Nice car in auction

  • Thanks for posting, there's some really interesting cars on the auction list, my favourites include the Armstrong Siddeley and especially the NSU RO80 - it's amazing how this car still manages to look reasonably modern, it's a shame they were so let down by the Wankel technology not being up to the task at the time, if they'd used a conventional engine that car would possibly have been a real winner.

  • Zitat von "Argonaut"

    ...especially the NSU RO80...



    Near 50 years down the track and still looking great that little bee :D
    Imagine what people thought when this car made it to the streets in the late 60´s...

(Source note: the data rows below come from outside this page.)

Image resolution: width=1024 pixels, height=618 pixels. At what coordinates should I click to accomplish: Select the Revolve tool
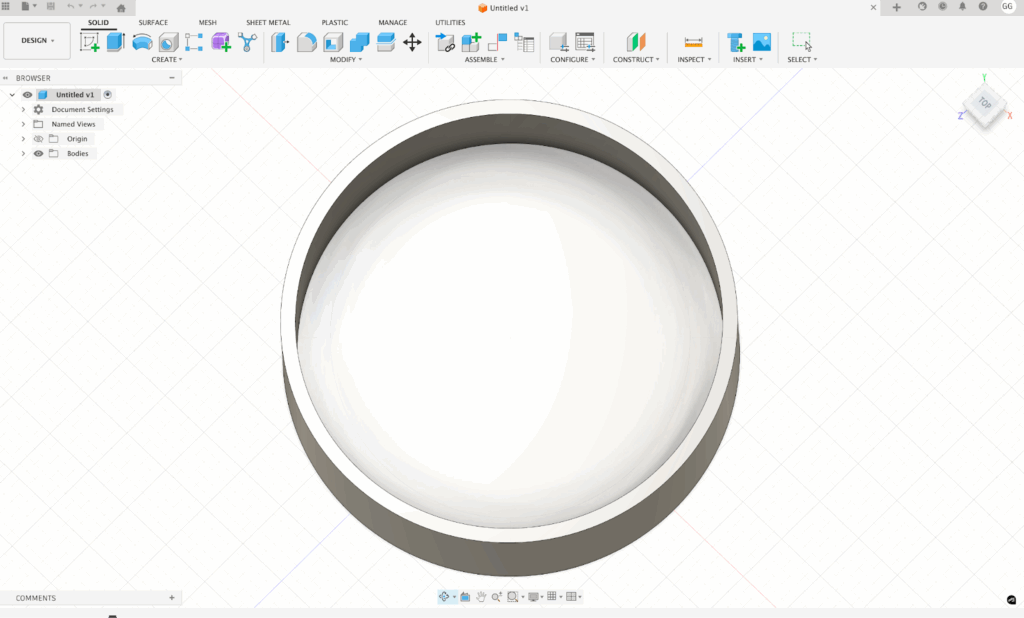[142, 42]
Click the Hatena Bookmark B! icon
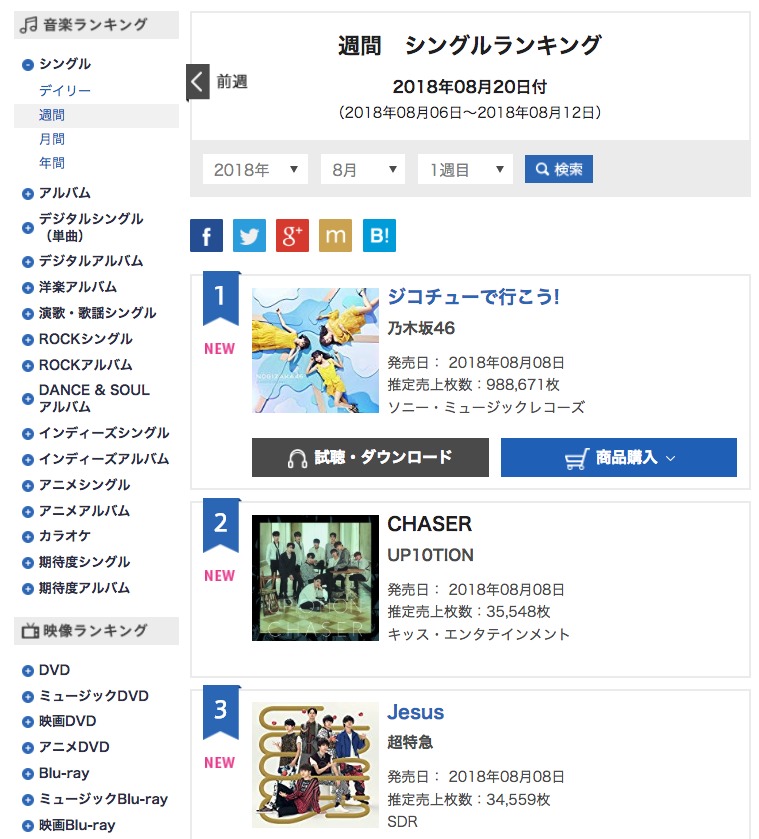Image resolution: width=759 pixels, height=839 pixels. click(x=379, y=235)
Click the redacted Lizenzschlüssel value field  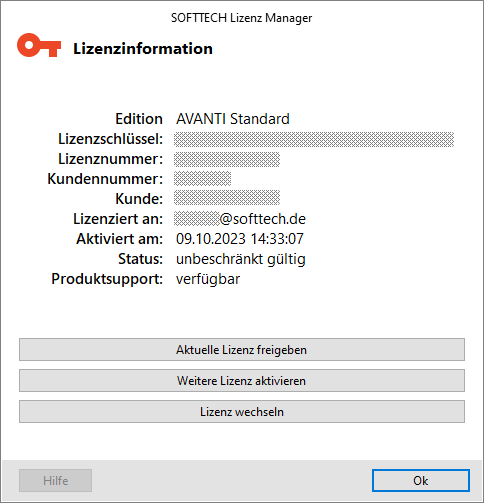coord(314,139)
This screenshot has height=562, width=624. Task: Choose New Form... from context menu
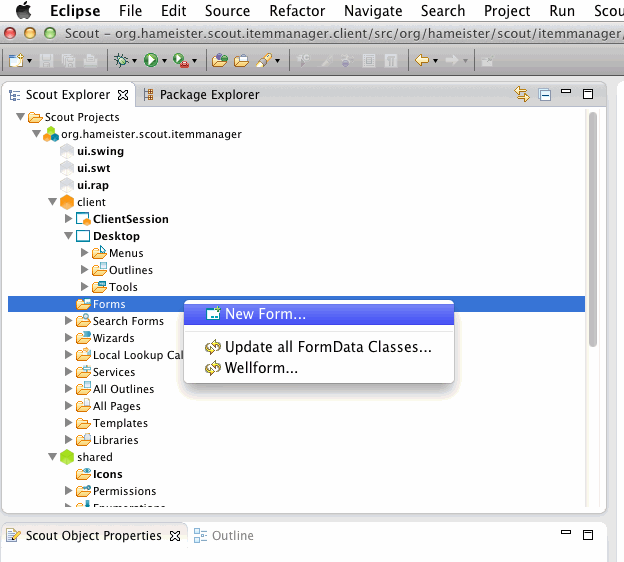[265, 314]
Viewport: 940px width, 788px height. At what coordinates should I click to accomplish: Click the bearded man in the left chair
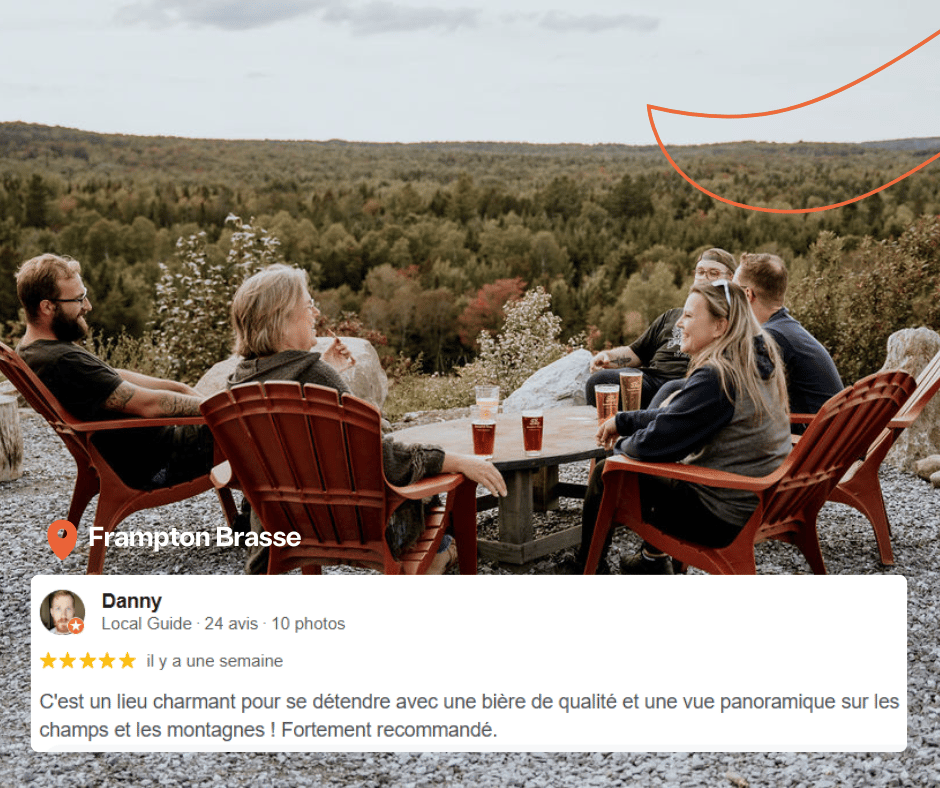tap(90, 372)
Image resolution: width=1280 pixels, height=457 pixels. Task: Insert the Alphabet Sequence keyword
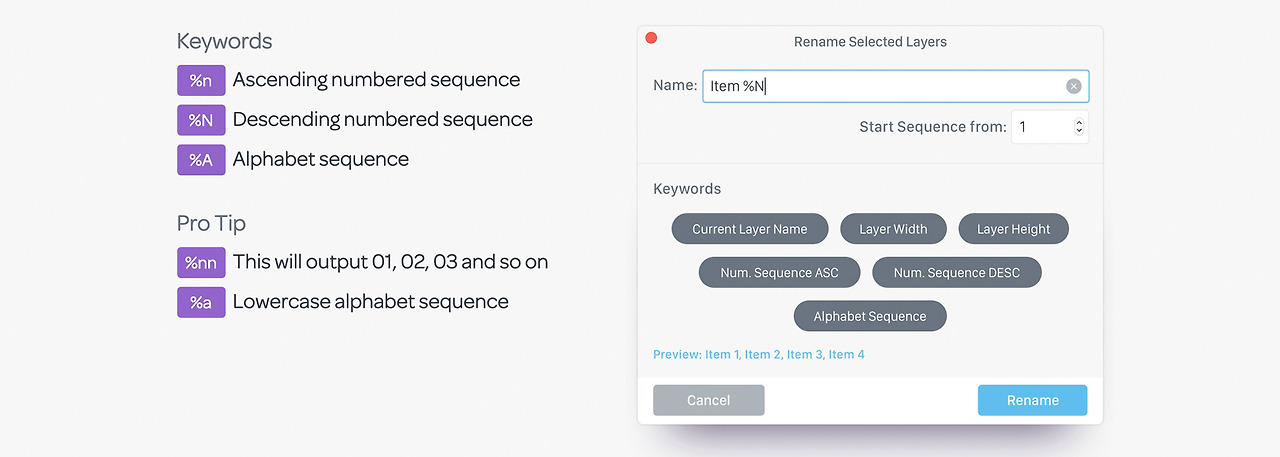click(x=869, y=316)
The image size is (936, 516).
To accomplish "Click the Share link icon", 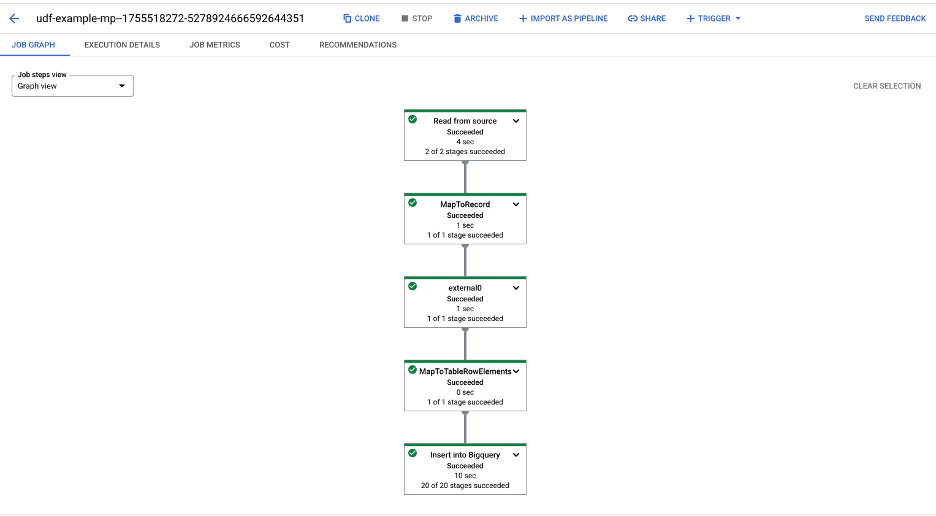I will click(x=632, y=18).
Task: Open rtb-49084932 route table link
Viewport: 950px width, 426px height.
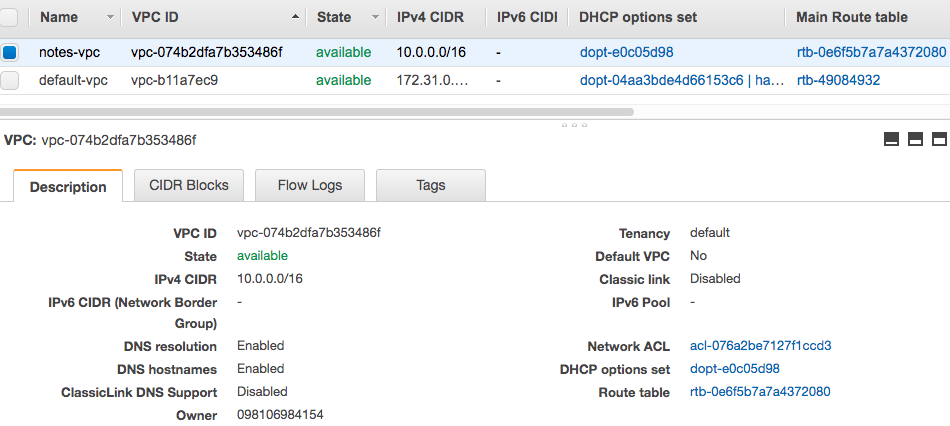Action: (x=838, y=80)
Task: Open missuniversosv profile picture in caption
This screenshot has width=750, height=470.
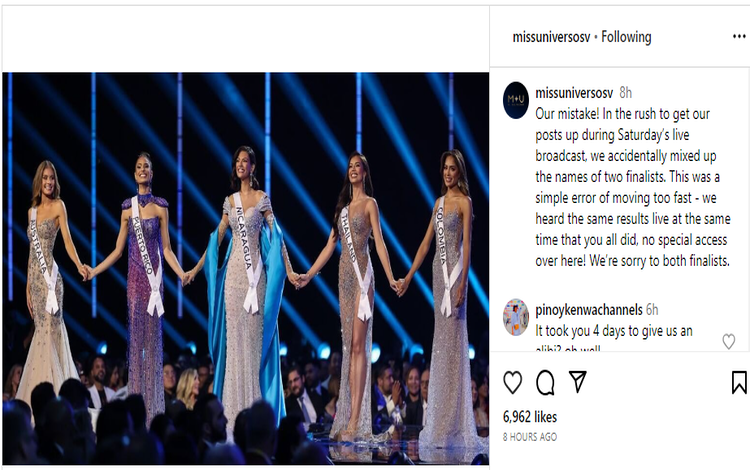Action: [516, 100]

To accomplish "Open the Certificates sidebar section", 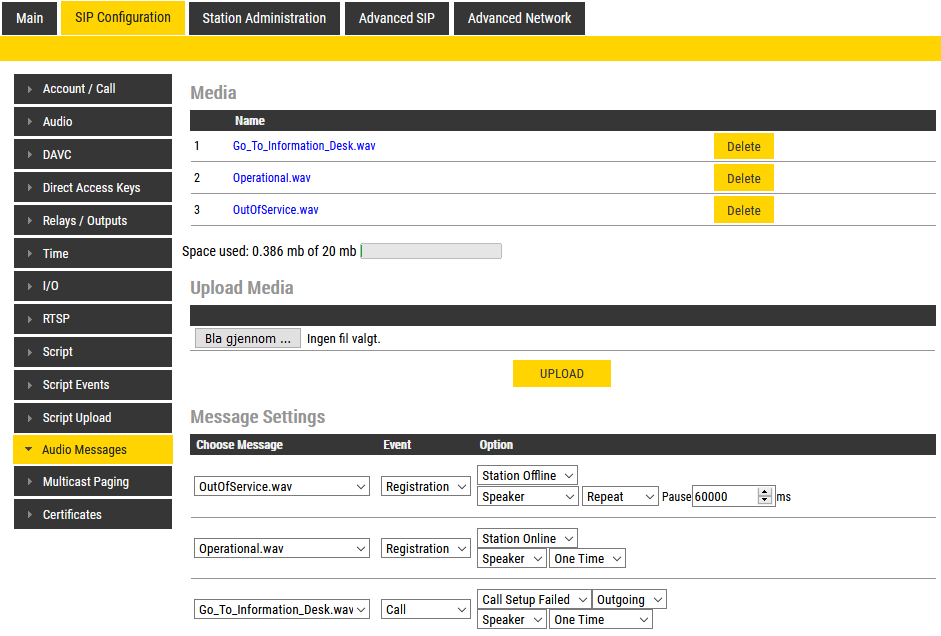I will (x=92, y=515).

    I grew up in that tiny town Neckarsulm a bit north of Stuttgart, where in the late 19th century a company existed that next to knitting machines also produced bicycles and later on motor bikes which were sold by the million well into the 1950´s. Every adolescent boy in the 60´s was more than happy being able to call a NSU Quickly his own.



    Although they don´t look much they could be tuned to run up to 70-80 kph screaming at the top of their 50cc two-stroke lung.
    NSU also was hugely successful with larger bikes like the Fox and the Max, winning uncounted races and championships and became the largest manufacturer of motorbikes worldwide by the mid 50´s.



    With the above "dashing sunbed" and a modified 50cc Quickly engine NSU held the speed world record of near 128kph and with a forced induction 50cc engine with 13.5 HP they achieved a max speed of 196kph


    In the late 50´s with everyone recovering from WWII amidst the so called "Wirtschaftswunder" (tr: economical miracle) NSU also set out to produce small affordable cars, namely the Prinz series. The rear engined Prinz was in size similar to a VW Beetle and also very successful helping the company well into the 60´s.



    They also proved very successful in races with the baddest of them being the TTS with up to 85HP for less than 700 kgs of weight



    NSU also cooperated with the company run by Felix Wankel, the inventor of the rotary combustion engine and early in the 60´s they deemed the time had come for the world to be propelled by bumble bees, the first of them being the Wankel Spider (from 1964), which in essence was a Sports-Prinz with a different engine.



    So great was the engineering confidence that with the seemingly ever growing purchasing power of the customers, development of larger and more powerful rotary engines with more than one rotating cylinder continued, culminating in that two piston near 1.000cc engine of the Ro80 and on a parallel line the also hugely inventive (conventional 4 cyl piston engine) K70.



    The Ro 80 was nothing less than a car from another star when it was eventually presented to the public in 1967. Designer of this icon of the 60´s was Claus Luthe. It is often alleged that this wedged body type with spectacular aerodynamics (cd=0.355) was entirely conceived by wind channel experiments only Claus Luthe once said "This talk is all rubbish. The Ro80 was in the aerodynamics tunnel for the first time only after its design was finalized and all of us, including me, were surprised by the excellent drag coefficient"



    1994 Top Gear video


    Claus Luthe, until his death in 2008 was a much revered person in the NSU Ro80 community.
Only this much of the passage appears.